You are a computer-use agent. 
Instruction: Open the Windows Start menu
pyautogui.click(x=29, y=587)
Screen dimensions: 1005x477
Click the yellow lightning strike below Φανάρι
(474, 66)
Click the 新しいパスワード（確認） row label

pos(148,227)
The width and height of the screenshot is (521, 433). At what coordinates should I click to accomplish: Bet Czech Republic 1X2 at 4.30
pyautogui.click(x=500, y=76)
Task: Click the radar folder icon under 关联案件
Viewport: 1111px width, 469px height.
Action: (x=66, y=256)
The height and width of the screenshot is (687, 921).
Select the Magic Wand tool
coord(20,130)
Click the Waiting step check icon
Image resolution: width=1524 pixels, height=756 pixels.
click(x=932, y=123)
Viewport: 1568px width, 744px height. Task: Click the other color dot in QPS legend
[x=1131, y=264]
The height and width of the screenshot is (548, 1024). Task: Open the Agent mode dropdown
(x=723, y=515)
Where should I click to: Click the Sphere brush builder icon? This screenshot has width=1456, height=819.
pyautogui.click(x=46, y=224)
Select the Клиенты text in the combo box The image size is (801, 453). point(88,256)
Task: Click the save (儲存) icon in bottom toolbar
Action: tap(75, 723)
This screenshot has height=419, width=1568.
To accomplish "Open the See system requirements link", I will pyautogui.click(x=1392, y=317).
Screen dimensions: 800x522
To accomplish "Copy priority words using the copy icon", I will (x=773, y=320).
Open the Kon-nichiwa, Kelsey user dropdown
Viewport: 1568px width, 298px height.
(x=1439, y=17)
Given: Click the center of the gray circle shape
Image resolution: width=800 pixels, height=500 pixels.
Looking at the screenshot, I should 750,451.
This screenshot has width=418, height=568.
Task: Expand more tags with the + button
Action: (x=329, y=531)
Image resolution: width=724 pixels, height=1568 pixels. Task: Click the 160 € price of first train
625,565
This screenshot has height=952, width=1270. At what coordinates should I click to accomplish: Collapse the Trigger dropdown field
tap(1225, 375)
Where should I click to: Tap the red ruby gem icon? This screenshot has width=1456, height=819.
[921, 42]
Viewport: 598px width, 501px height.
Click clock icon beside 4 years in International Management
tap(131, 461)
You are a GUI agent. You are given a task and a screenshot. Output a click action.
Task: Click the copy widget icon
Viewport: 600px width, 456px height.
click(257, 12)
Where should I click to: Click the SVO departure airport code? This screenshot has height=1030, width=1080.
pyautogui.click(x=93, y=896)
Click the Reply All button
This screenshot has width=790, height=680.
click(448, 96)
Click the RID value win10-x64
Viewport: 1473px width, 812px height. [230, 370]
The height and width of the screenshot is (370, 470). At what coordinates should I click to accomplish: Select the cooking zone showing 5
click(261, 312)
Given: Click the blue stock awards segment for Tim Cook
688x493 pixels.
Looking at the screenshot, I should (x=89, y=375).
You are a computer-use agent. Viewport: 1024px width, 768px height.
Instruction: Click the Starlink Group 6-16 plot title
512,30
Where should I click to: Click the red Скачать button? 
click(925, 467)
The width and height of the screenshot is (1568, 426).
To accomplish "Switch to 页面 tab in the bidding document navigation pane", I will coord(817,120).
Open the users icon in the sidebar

= = = = = = =

# Task goal:
Output the line containing "This screenshot has width=790, height=680." and all lines after it to the end of the records, exactly as given.

# Answer to this problem:
This screenshot has width=790, height=680.
click(448, 96)
Click the RID value win10-x64
Viewport: 1473px width, 812px height. [230, 370]
The height and width of the screenshot is (370, 470). At what coordinates should I click to accomplish: Select the cooking zone showing 5
click(261, 312)
Given: Click the blue stock awards segment for Tim Cook
688x493 pixels.
Looking at the screenshot, I should (x=89, y=375).
You are a computer-use agent. Viewport: 1024px width, 768px height.
Instruction: Click the Starlink Group 6-16 plot title
512,30
Where should I click to: Click the red Скачать button? 
click(925, 467)
The width and height of the screenshot is (1568, 426).
To accomplish "Switch to 页面 tab in the bidding document navigation pane", I will coord(817,120).
Open the users icon in the sidebar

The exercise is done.